(Collected data)
>>
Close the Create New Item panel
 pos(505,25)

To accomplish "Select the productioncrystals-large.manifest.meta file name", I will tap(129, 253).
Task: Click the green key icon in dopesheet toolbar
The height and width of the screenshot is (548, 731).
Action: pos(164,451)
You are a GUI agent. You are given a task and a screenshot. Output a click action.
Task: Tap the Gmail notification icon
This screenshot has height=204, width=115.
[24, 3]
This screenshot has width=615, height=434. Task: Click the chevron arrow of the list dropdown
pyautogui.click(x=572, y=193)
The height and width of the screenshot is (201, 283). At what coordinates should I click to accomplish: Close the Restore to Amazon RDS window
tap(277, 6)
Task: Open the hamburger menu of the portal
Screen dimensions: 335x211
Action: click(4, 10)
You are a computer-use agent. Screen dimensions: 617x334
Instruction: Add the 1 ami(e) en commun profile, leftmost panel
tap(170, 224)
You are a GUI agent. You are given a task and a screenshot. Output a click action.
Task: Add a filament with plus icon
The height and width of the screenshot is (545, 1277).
<<
>>
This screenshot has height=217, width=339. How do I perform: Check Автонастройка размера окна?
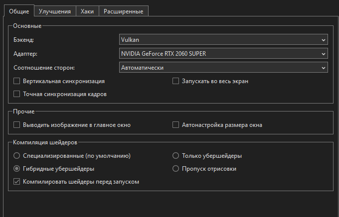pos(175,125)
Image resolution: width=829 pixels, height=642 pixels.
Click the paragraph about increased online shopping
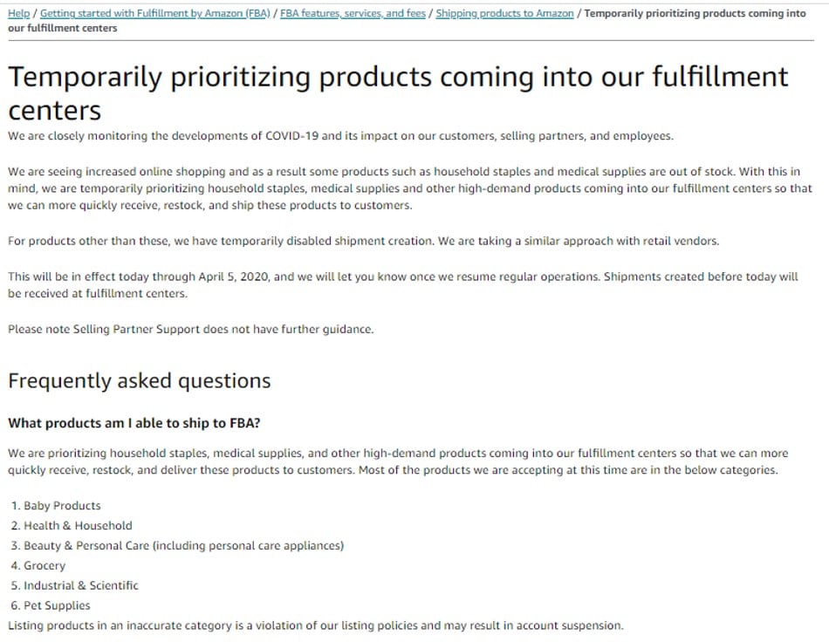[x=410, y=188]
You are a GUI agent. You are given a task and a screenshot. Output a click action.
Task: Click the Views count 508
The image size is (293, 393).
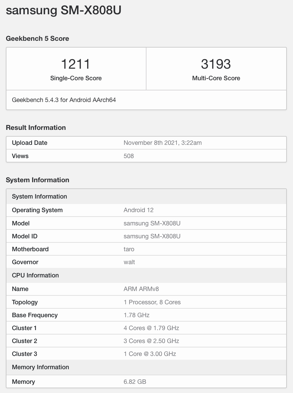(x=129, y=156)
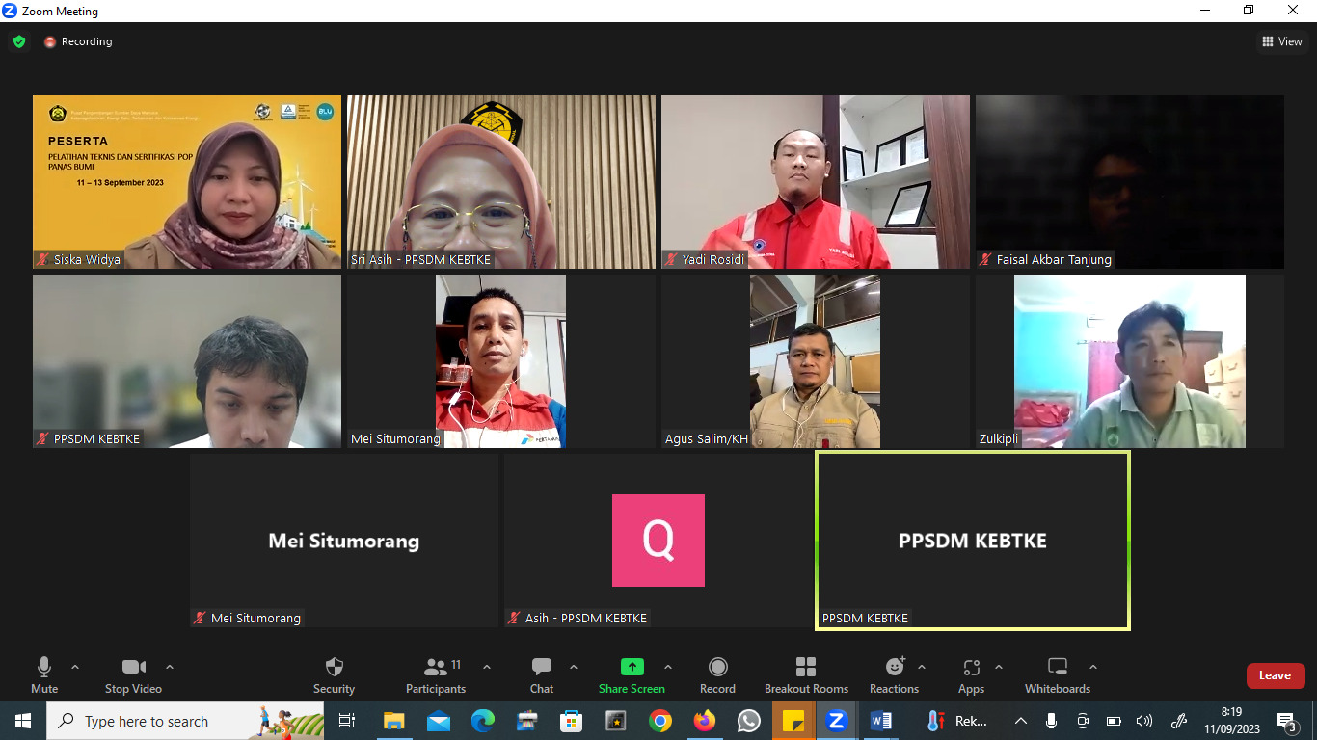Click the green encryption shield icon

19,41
<<
>>
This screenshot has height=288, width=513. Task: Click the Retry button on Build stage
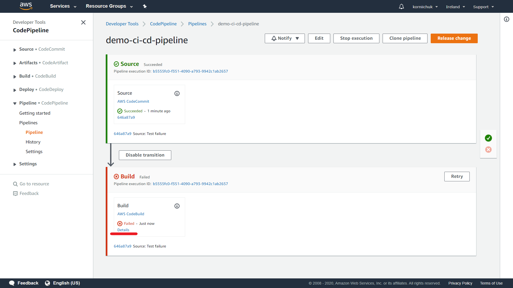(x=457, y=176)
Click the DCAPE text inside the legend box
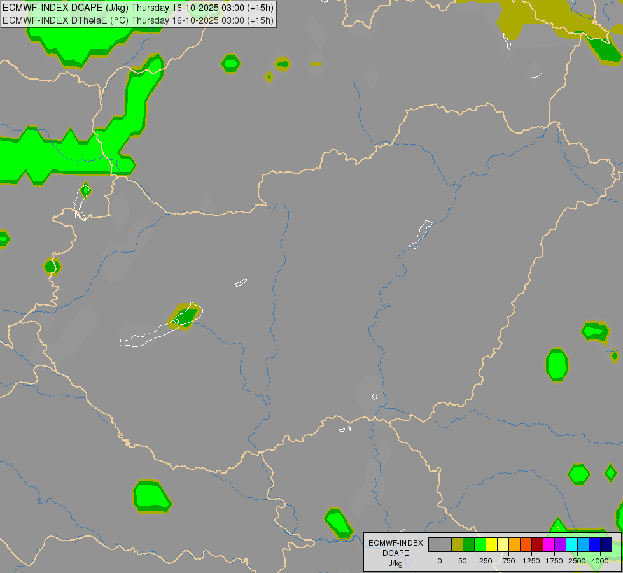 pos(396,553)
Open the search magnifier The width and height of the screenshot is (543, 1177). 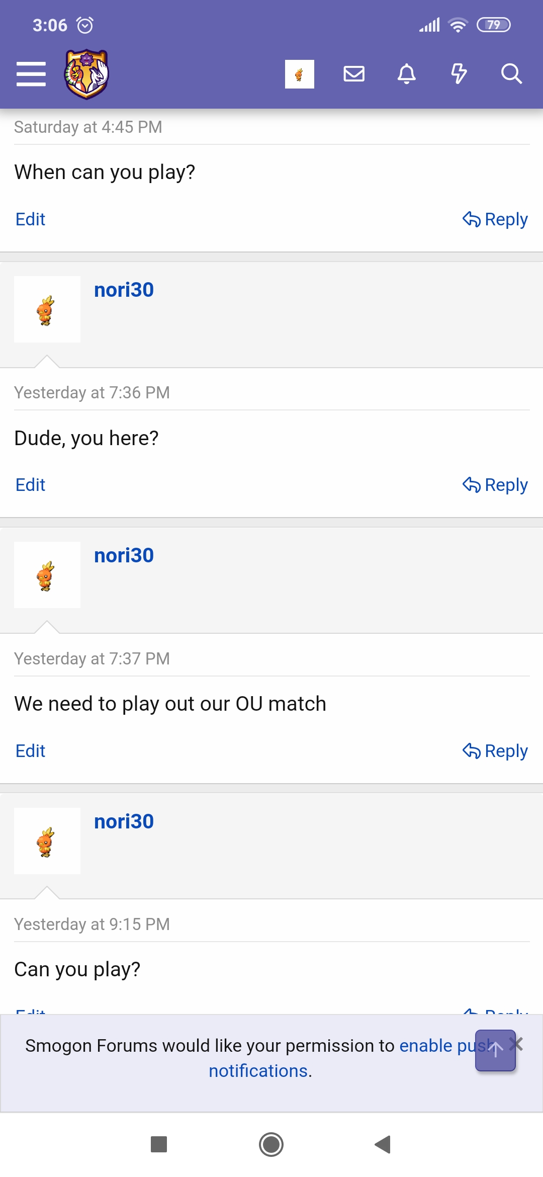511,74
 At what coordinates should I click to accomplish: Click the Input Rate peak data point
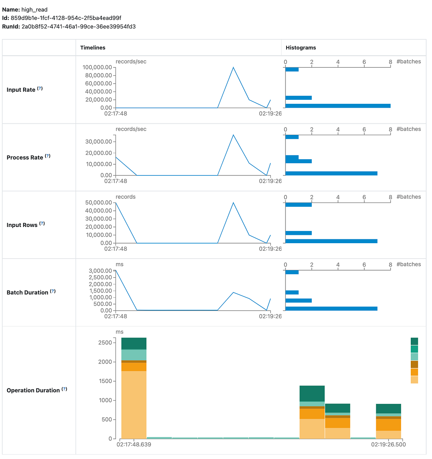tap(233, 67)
<<
- _WHAT THE EXERCISE ASKS_: Exactly the lines above from the one with "Close the Create New Item panel" to the one with "Task: Tap the Gmail notification icon", both included, are to be quoted; leave the rest out.

- _RESPONSE BELOW_:
Close the Create New Item panel
 pos(505,25)

To accomplish "Select the productioncrystals-large.manifest.meta file name", I will tap(129, 253).
Task: Click the green key icon in dopesheet toolbar
The height and width of the screenshot is (548, 731).
Action: pos(164,451)
You are a GUI agent. You are given a task and a screenshot. Output a click action.
Task: Tap the Gmail notification icon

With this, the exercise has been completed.